Comprehensive Notes on Gene Therapy

Gene Therapy

  • Gene therapy is a treatment or prevention method for diseases that involves:
    • Replacing a faulty gene.
    • Inactivating a malfunctioning gene.
    • Introducing a new or modified gene.

Types of Gene Therapy

  • Somatic Gene Therapy
    • Targets non-reproductive cells.
    • Effects are not heritable (i.e., not passed on to future generations).
    • Most current gene therapy treatments fall under this category.
  • Germline Gene Therapy (not approved for use in humans)
    • Targets sperm or egg cells.
    • Changes are heritable, meaning they can be passed on to future generations.
    • Raises significant ethical and safety concerns.
  • In vivo Gene Therapy
    • Therapeutic genetic material is delivered directly into a patient's tissues or bloodstream.
    • This is done using vectors without removing cells from the body.
  • Ex vivo Gene Therapy
    • Patient-derived cells are genetically modified outside the body.
    • These genetically modified cells are then reintroduced back into the patient.
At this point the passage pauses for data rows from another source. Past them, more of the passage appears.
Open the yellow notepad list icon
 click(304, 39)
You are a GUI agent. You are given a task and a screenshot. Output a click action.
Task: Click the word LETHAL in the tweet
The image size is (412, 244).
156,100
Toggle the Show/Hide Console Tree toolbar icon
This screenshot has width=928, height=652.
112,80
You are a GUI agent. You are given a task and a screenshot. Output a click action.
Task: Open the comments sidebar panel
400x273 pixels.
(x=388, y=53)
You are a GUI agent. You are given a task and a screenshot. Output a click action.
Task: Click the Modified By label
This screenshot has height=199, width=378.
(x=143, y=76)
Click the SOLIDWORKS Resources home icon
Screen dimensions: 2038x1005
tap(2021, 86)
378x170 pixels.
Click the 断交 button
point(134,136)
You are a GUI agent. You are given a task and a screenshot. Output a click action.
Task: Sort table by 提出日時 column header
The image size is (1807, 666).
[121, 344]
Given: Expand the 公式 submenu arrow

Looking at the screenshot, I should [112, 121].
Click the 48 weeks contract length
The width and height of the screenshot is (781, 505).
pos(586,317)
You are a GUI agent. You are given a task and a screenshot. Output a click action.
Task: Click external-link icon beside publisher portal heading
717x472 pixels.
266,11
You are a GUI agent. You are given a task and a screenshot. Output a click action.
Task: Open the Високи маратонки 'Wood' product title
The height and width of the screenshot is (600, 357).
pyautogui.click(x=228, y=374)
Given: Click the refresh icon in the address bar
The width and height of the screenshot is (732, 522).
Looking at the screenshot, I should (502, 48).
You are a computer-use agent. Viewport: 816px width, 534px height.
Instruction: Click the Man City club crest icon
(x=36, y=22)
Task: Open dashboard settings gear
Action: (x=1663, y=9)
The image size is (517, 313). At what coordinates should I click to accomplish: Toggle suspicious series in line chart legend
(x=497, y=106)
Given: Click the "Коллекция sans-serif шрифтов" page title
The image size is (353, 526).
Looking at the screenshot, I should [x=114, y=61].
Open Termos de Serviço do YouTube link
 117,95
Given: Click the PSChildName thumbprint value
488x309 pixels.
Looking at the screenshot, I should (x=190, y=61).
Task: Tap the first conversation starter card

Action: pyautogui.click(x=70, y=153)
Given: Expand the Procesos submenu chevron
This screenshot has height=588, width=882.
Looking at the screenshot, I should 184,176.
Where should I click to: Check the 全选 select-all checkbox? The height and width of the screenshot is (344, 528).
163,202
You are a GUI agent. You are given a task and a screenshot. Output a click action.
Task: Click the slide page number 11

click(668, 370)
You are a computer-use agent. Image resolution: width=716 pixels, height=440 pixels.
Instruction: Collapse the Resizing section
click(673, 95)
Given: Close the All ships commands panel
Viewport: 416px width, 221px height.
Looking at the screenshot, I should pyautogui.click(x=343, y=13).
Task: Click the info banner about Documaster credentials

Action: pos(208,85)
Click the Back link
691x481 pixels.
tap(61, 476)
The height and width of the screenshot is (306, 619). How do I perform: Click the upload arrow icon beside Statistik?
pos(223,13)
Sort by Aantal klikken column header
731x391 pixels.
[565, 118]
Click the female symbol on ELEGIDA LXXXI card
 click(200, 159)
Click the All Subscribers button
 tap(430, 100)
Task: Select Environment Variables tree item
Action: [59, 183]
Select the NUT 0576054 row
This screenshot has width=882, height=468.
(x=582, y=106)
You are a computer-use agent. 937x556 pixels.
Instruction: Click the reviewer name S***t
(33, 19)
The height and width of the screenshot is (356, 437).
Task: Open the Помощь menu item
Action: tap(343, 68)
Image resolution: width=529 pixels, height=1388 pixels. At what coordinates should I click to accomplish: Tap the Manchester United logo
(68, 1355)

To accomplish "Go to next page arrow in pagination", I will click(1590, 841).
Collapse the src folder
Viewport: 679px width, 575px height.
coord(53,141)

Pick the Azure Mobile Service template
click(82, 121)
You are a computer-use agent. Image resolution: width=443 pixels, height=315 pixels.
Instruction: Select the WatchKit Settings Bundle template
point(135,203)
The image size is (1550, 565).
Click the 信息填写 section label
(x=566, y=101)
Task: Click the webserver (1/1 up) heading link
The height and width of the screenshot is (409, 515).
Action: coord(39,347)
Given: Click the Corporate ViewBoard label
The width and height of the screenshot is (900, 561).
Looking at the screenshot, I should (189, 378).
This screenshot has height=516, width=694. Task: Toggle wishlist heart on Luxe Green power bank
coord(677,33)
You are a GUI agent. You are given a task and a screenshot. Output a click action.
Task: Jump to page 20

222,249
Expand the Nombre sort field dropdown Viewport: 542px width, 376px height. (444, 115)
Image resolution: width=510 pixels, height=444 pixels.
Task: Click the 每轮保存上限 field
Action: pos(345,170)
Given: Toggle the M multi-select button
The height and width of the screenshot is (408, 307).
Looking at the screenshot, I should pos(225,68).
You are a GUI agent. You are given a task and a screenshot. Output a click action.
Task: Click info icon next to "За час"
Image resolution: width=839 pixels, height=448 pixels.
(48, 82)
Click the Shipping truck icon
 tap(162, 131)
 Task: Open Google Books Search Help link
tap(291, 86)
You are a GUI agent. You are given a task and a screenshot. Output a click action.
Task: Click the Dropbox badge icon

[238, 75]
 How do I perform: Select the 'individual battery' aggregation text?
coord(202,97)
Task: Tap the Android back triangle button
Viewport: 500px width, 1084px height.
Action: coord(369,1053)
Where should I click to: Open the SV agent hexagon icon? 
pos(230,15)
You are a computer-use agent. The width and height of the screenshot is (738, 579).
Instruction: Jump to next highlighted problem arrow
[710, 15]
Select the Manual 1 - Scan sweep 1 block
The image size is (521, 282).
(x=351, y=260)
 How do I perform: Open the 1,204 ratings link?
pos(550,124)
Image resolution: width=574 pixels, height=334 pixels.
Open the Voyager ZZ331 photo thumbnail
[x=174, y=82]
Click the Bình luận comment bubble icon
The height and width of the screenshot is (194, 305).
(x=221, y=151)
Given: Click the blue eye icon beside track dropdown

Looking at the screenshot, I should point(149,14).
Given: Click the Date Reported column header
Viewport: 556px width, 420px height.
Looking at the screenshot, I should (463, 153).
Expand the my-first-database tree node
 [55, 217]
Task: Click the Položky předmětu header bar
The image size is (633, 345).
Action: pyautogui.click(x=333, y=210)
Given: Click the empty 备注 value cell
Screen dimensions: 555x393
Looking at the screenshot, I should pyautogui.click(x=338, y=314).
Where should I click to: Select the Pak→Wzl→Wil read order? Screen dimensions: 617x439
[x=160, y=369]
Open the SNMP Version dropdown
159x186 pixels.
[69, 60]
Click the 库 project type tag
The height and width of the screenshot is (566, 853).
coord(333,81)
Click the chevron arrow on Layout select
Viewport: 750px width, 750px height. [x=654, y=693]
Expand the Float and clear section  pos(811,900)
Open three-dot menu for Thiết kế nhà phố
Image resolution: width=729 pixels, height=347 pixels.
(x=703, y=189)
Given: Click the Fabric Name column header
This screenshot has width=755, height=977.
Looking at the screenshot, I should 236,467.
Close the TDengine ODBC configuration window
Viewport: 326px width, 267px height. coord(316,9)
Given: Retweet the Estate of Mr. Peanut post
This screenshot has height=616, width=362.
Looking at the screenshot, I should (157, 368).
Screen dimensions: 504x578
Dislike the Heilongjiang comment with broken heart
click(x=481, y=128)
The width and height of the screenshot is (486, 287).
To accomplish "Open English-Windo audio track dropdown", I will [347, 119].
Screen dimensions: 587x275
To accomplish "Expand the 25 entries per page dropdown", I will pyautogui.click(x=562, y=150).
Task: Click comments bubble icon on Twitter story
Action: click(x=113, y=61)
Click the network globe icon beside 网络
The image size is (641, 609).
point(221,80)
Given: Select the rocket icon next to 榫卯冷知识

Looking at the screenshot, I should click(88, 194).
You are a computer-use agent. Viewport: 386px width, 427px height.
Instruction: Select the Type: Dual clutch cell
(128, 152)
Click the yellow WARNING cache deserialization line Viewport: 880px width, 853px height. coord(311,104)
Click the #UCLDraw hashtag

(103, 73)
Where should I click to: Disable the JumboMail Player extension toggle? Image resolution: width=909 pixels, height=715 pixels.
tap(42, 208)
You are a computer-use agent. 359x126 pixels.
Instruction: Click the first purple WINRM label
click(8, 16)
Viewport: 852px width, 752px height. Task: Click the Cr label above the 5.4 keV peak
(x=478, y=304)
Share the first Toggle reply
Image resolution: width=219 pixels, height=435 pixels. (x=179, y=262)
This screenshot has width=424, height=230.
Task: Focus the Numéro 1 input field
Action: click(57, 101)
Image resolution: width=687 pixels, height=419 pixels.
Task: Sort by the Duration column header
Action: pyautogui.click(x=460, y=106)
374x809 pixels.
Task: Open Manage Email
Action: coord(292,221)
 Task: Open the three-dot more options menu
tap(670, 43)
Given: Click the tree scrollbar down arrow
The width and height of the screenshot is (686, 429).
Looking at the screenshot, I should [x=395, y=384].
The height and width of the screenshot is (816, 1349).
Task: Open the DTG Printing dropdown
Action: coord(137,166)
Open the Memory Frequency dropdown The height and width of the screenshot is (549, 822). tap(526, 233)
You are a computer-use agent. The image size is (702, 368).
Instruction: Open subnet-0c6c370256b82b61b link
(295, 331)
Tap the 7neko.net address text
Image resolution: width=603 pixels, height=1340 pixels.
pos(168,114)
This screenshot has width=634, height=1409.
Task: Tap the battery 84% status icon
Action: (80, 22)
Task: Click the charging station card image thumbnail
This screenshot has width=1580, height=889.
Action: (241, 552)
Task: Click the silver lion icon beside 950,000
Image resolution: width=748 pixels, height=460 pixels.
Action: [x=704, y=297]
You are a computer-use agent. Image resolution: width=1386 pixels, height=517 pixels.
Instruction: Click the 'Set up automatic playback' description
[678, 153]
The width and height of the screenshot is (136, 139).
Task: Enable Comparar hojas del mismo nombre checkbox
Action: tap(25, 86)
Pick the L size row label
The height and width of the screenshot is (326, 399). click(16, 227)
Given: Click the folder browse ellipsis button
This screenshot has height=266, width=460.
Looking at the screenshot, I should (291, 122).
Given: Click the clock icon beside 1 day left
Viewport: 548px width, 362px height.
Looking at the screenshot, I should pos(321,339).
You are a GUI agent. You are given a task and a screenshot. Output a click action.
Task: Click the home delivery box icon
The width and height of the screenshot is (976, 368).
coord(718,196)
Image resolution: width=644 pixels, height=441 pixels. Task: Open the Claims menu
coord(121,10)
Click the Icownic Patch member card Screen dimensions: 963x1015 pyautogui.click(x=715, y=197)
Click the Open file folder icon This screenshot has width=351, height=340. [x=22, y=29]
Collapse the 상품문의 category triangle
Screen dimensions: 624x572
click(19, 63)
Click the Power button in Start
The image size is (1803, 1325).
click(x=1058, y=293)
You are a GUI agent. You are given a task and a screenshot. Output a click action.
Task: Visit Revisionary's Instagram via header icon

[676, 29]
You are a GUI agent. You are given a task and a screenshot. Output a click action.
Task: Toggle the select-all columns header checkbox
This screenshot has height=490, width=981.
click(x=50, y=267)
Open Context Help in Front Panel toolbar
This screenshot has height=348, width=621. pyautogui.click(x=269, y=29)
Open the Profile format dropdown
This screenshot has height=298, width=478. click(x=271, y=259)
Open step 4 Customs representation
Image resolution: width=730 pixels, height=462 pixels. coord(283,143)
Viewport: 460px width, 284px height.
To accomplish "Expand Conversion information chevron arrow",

Delivery Methods (Vectors)

  • Viral Vectors
    • Delivery Efficiency: High
    • Duration of Expression: Long-term, especially with integrating vectors
    • Examples: Adenovirus, AAV (adeno-associated virus), and lentivirus
    • Immune Response: Often triggers an immune response
  • Non-Viral Methods
    • Delivery Efficiency: Generally low to moderate
    • Duration of Expression: Mostly transient
    • Examples: Plasmids, liposomes, and nanoparticles
    • Immune Response: Minimal immune reaction

Case Study: Spinal Muscular Atrophy (SMA) Type 1

  • Overview:
    • Definition: A severe neuromuscular disorder.
    • Pathophysiology: Loss of the SMN1 gene causes motor neuron degeneration, leading to muscle weakness and wasting. SMA Type 1 is the leading genetic cause of infant death.
    • Onset: Typically occurs before 6 months of age. Without treatment, it has high mortality by age 2.
  • Genetic Cause:
    • Patients usually have a homozygous deletion or mutation in the SMN1 gene.
    • SMN2 is a backup gene that produces only a small amount of functional SMN protein due to alternative splicing.
    • Prevalence: Occurs in approximately 1 in 6,0006,000 to 1in10,0001 in 10,000 live births.
    • Carrier frequency: 1 in 40 to 1 in 60
  • Mechanism of SMA Type 1:
    • SMN1 deficiency leads to splicing defects.
    • This results in motor neuron degeneration, causing muscle weakness and wasting.
  • SMN1 Gene Details:
    • Location: Chromosome 5q13.2
    • Inheritance: Autosomal recessive

Gene Therapy for Spinal Muscular Atrophy Type 1 (SMA1)

  • Why AAV (Adeno-Associated Virus)?
    • AAV crosses the blood-brain barrier, making it effective for targeting the central nervous system (CNS).
    • AAV can target motor neurons.
  • Mechanism:
    • An AAV-based viral vector is used to deliver a functional copy of the SMN1 gene to motor neurons.
    • Administered via a single-dose intravenous injection.
  • Key Features:
    • One-time systemic administration is sufficient.
    • The SMN1 gene is delivered episomally (non-integrating).
    • Episomal delivery reduces the risk of insertional mutagenesis.